Which brings me to the most powerful fandom out there right now. The Twilighters. They are die hard, fanatical, devoted and passionate about the Twilight series. In fact, I was not going to read Twilight at all (though I thought the cover was amazing) until someone in my book club selected that book for the month of August. I picked the book up in WalMart while grocery shopping and ended up devouring it in three days as I rode the Capital Metro bus to work.
I have to say the book was like crack. I could not freaking put it down. And yet I was annoyed with quite a few things in the book, yet I kept reading. I couldn't stop reading. I wanted to finish and figure out what was going on. By the time I hit the last page, I was glad I had read Twilight, but I honestly didn't feel like reading the rest of the books.

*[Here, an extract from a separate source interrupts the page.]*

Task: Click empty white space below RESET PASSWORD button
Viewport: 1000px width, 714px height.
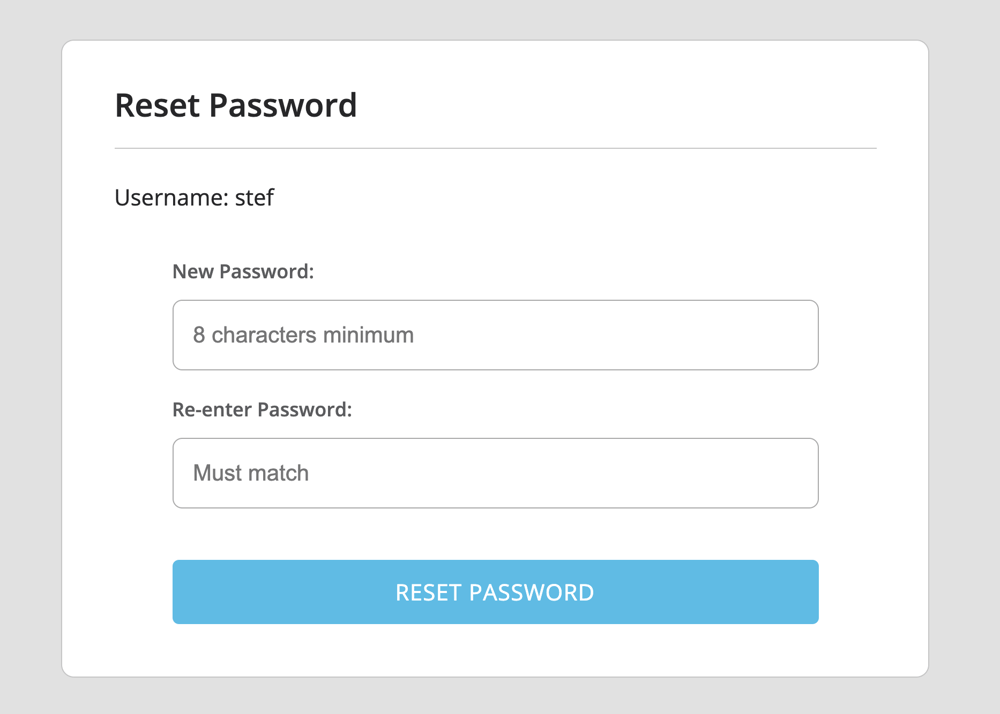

If I had read this book in my teens or even early twenties, I am pretty sure I would have plowed through to the end of the series. It definitely is in the tradition of old romance novels and very appealing if you're hoping for a true, romantic love to show up in your life. I think Edward is definitely part of the tradition of the brooding, almost cruel hero from classic literature from Wuthering Heights and Jane Eyre. I disliked him a good portion of the book, yet I sympathized with him. Bella came across like most teenage girls and she didn't really bother me at all.

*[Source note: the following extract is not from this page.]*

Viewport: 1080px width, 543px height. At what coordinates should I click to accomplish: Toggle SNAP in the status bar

I was disappointed to find out there were going to be three more books. I felt Twilight should have ended with Edward making Bella a vampire. Yet, I couldn't blame the fans for wanting more. I decided to check out of the series because I just couldn't see there being any possibility of a triangle that everyone was talking about (Bella was totally smitten with Edward). The last book, Breaking Dawn, recently came out and a lot of people have been disappointed in its resolution of a love triangle I found difficulty in even believing in after the first book.

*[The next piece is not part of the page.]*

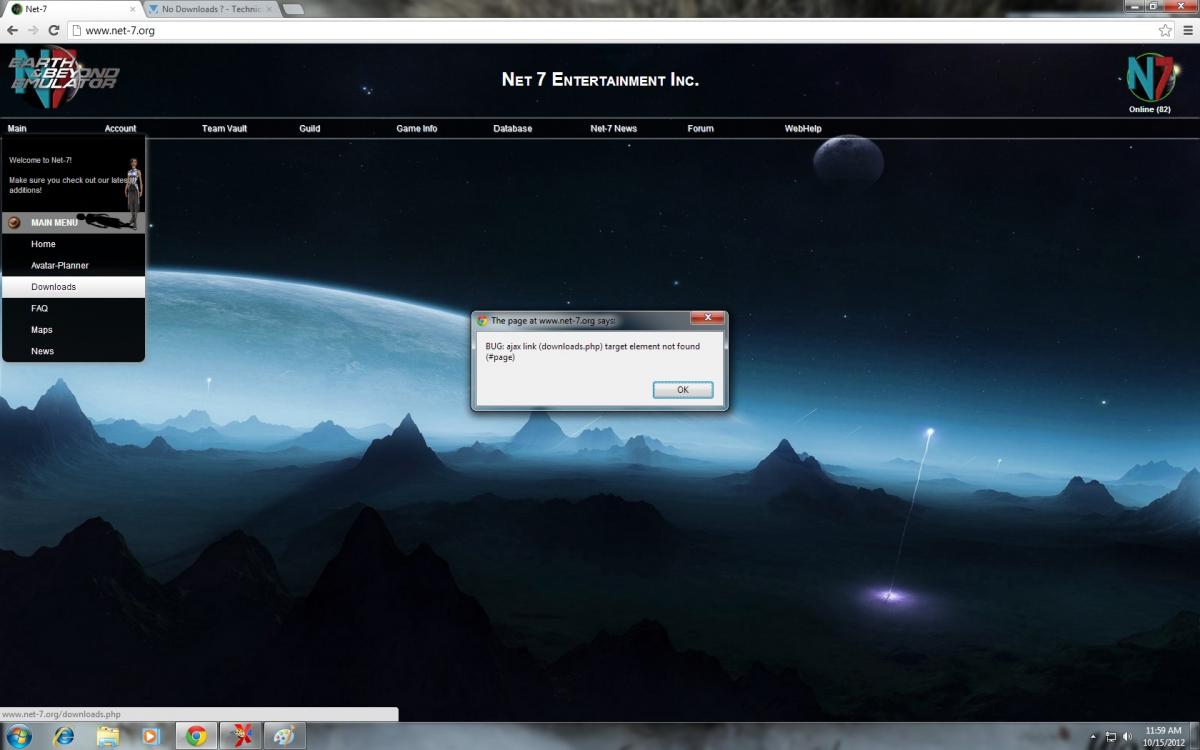Screen dimensions: 1200x750
Task: Launch Windows Media Player from the taskbar
Action: tap(150, 735)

Watching the posts flying back and forth between a lot of those who hated the last book and the ones who loved it, I couldn't help but wonder if the fandom had actually worked against their own writer and the series they loved.
What do I mean by that?
By the fans wanting more, the author may have stretched out the story too long. I believe strongly that a story should have a definitive arc to it that makes sense and doesn't feel forced. I believe that well-crafted characters need to operate within the structure of their personality. To force a character to do something that goes against their established nature just comes across as tampering and jarring. To force a story arc to last longer that it should makes the story seem long winded and watered down. And to break the rules of your established cannon, well, that's just wrong.
When you have a fan base, you definitely feel an obligation to give them what they want. Of course, you may take this in a wrong direction and give them what they literally want, point by point, and end up throwing off your own story. I remember The Lost World movie was a huge disappointment to many who had read the sequel to Jurassic Park and Steven Spielberg said he had basically filled the movie with scenes the fans wanted to see. The last of the Twilight series seemed to follow this pattern. One of the common complaints I read against the book was that the pregnancy of Bella and how she gets everything she wants with zero sacrifice, felt like fan fiction.
I adore my fans. I listen to my fans. But I also know what the characters and the story demand to make the books solid reads. Some fans lobbied hard for certain characters to stay alive in As the World Dies and I struggled with a few of the deaths. I'm a big ol' softie by nature, but I knew that certain characters were not making it to the end of the books. Their natural story arc would end in their deaths and to tamper with it would water down the overall story. It was HARD at times to write those deaths. I loved the characters. I loved their voices, but I knew I could not betray the world I had created.
Fans are a powerful force in the lives of a writer. They can lift you up when you're down and feeling overwhelmed. They can inspire you to keep going when you feel utterly burned out. But, I believe that a writer needs to not cater to the specific demands of a fan base, but do their best to give their fans the best damn story they can. No pulled punches. No easy outs.
I think the Twilighters are an amazing fan base. Devoted to a degree that is almost mind-boggling, but the disappointment of so many with the last book in the series did inspire me to deep introspection about my writing and my own fans.
I love you, guys and gals. I'll give you the best story I can. You just may not always be particularly happy with me.